Rep. Jamie Raskin has named three North Potomac students as the winner of the Congressional App Challenge in Maryland’s 8th district. Montgomery Blair High School’s Matthew Casertano, Andrew Healey and Aaron Chyatte submitted Search Party, an app that provides an easy-to-use interface for citizens to collaborate with law enforcement on missing person searches.
When asked why they were passionate about creating an app that assists law enforcement the students replied, “We saw a dire problem in the world with nothing being done to address it. We knew that with our coding knowledge, we could truly make a difference in this area through the use of technology. We figured this could enhance the ability of authorities to organize and collaborate with the community.” They hope to encourage other students to better their communities by using their computer science skills.
Over 10,000 students registered for the 2019 Congressional App Challenge. These students created and submitted 2,177 functioning apps, marking the end of the most successful Congressional App Challenge to date. All told, 304 Members of Congress hosted Congressional App Challenges in their districts across 48 states, Puerto Rico, the Mariana Islands, and Washington, D.C.
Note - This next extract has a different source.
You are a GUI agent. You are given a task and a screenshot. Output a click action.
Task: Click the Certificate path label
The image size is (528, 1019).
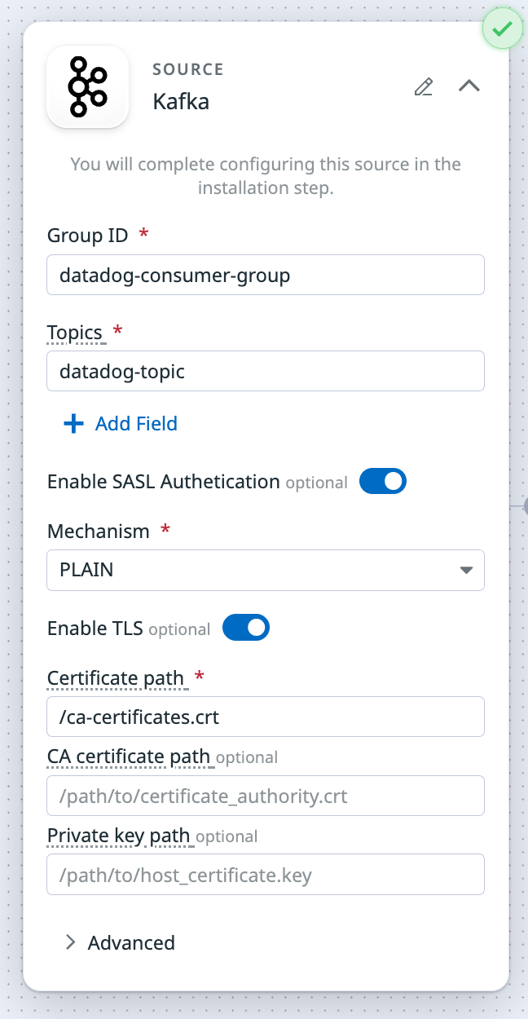coord(116,678)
The CAC is an initiative of the U.S. House of Representatives, where Members of Congress host contests in their districts for middle school and high school students, encouraging them to learn to code and inspiring them to pursue careers in computer science. The non-profit Internet Education Foundation provides the CAC with supplemental staffing and support. In the five years of the Congressional App Challenge, the program has yielded 1134 App Challenges across 48 states. Thousands of functional apps have been created by over 25,000 students, and participant demographics surpass all industry diversity metrics.